A Cbic (Câmara Brasileira da Indústria da Construção) aponta uma reversão significativa na oferta de crédito para a produção. Em 2024, os bancos destinaram cerca de R$ 50 bilhões ao financiamento da produção imobiliária. No entanto, entre janeiro e abril de 2025, o volume de financiamentos para empresas do setor caiu 49% em relação ao mesmo período do ano passado, segundo a entidade.

Se essa tendência se mantiver, estima a Cbic, o ano pode fechar com uma aplicação de R$ 20 bilhões para produção, um recuo de 60% em relação a 2024.

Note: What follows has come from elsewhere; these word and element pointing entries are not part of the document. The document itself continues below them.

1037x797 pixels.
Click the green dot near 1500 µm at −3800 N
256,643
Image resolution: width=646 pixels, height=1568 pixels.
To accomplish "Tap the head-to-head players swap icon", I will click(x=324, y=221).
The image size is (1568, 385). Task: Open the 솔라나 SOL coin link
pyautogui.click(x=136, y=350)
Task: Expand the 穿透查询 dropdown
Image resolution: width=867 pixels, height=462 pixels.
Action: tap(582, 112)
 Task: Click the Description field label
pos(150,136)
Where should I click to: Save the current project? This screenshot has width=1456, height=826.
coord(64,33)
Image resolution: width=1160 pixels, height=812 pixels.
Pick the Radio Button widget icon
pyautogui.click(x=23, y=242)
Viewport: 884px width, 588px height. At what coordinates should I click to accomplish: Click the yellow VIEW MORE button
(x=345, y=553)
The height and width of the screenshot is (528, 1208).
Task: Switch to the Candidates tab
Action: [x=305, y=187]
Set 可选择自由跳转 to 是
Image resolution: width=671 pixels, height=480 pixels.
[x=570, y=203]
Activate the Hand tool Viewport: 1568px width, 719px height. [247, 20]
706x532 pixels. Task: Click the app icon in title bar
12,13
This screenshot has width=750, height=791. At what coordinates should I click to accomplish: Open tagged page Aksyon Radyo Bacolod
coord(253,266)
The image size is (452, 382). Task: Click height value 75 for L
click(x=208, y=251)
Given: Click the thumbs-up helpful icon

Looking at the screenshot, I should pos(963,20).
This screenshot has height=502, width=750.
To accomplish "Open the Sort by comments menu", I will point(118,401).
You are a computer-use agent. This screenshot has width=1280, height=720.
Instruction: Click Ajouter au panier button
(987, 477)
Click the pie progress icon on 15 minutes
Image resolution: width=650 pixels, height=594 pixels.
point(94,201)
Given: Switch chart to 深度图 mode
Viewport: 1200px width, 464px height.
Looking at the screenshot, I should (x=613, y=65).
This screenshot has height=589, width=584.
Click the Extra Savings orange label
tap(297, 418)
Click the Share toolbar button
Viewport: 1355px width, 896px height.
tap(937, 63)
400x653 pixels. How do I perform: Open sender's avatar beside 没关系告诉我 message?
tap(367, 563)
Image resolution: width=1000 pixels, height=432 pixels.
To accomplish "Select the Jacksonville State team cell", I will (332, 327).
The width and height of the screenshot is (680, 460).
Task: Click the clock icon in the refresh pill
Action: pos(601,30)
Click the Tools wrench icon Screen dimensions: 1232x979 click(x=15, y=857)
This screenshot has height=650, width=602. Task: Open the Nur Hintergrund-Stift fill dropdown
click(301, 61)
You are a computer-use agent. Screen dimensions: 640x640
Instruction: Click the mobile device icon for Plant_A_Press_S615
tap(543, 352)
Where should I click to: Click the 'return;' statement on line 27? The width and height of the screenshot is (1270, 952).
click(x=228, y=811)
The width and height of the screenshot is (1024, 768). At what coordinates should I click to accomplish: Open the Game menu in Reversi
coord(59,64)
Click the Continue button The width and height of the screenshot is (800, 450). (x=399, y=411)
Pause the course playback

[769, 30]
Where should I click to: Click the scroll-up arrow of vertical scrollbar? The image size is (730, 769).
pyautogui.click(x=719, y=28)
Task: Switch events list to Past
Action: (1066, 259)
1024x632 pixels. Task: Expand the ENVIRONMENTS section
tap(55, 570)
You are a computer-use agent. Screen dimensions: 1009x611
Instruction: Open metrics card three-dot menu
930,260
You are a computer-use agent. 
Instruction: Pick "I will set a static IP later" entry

A principal causa é a queda acentuada do financiamento via caderneta de poupança, principal fonte de recursos do SBPE (Sistema Brasileiro de Poupança e Empréstimo). Dados do Banco Central mostram que a poupança acumula resgates líquidos superiores a R$ 200 bilhões nos últimos quatro anos. Apenas em maio de 2025, a saída líquida foi de R$ 10,3 bilhões. Desde o início de 2024, o total supera R$ 100 bilhões.

Essa queda, segundo a Abrainc (Associação Brasileira de Incorporadoras Imobiliárias), é explicada pela oferta de novas formas de investimento ao público em geral nos últimos anos. A entidade projeta que essa tendência de redução vá persistir, já que o crescimento da poupança é "muito inferior ao crescimento da demanda habitacional e dos lançamentos".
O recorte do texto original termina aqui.